== Page ==
## BEGIN
Growth is not ubiquitous in nature, it does not happen everywhere. The growth of the region starts from points, centers, and poles.

Growth points

First, the growth of a region starts from points with very basic consumer goods industries such as food processing industries, small textiles, handicrafts, and small steel plants. Growth points are the third rank cities of geographical region.
For example, from 1960 to 1980:

  • The growth point of the Jharkhand region was Bokaro, Dhanbad, and Ranchi.
  • The growth point of Chhatisgarh was Bhilai, Raipur
  • The growth point of Uttar Pradesh was Kanpur, Allahabad, and Renukoot.

Growth center

Bauldevile develops the concept of a growth center. A growth center is a place that provides goods & services to the surrounding population. It is an American concept having local geographical or regional significance. Not much investment is required as compared to the growth pole but is closely linked to the development of the growth pole. 
Over time, centrifugal force works around the growth points, it attracts capital, brain, people, a technology from the surrounding region and it becomes the growth center of the surrounding region.
growth center is a second rank city in the geographical region. In the growth center, dominant activities are secondary and tertiary activities. Large firms and many activities can be seen in the growth center.
## END
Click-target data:
## BEGIN
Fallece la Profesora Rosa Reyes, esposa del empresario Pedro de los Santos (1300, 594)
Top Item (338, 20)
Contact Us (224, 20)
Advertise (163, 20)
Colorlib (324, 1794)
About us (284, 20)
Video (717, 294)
## END
== Tasks to perform ==
**1)** Answer these questions from the passage on regional growth, one line each:
(a) What rank of city in a geographical region is a growth point?
(b) Which places are listed as the growth point of Uttar Pradesh from 1960 to 1980?
(c) Which activities are dominant in a growth center?
**2)** Write a continuation of the passage on regional growth, picking up after its last sentence.

== Responses to the exercise ==
**1)**
(a) Third rank cities
(b) Kanpur, Allahabad, and Renukoot
(c) Secondary and tertiary activities

**2)**
cities that were growth points from 1960 to 1970, now become the growth center of the region. For example, Bokaro steel city is the growth center of the Jharkhand region.

Growth poles

The growth pole is a french idea of the economic construct which has national significance. Huge capital is needed for very large-scale production. Many growth centers existed in one growth pole. The concept of growth poles was given by French geographer Perroux in 1955. Growth poles are the first-rank cities where the agglomeration of many activities can be seen.
Diffusion and spread of the effects of economic activities from growth poles, it reduces regional inequality.
For example, the growth poles of India are Delhi, Mumbai, Kolkata, Bangalore, and Chennai. Due to the spread-out effect and diffusion of economic activities many satellite towns ( growth centers) developed around growth poles. Delhi has many satellite towns such as Gurgaon, Meruth, Gaziabad, etc.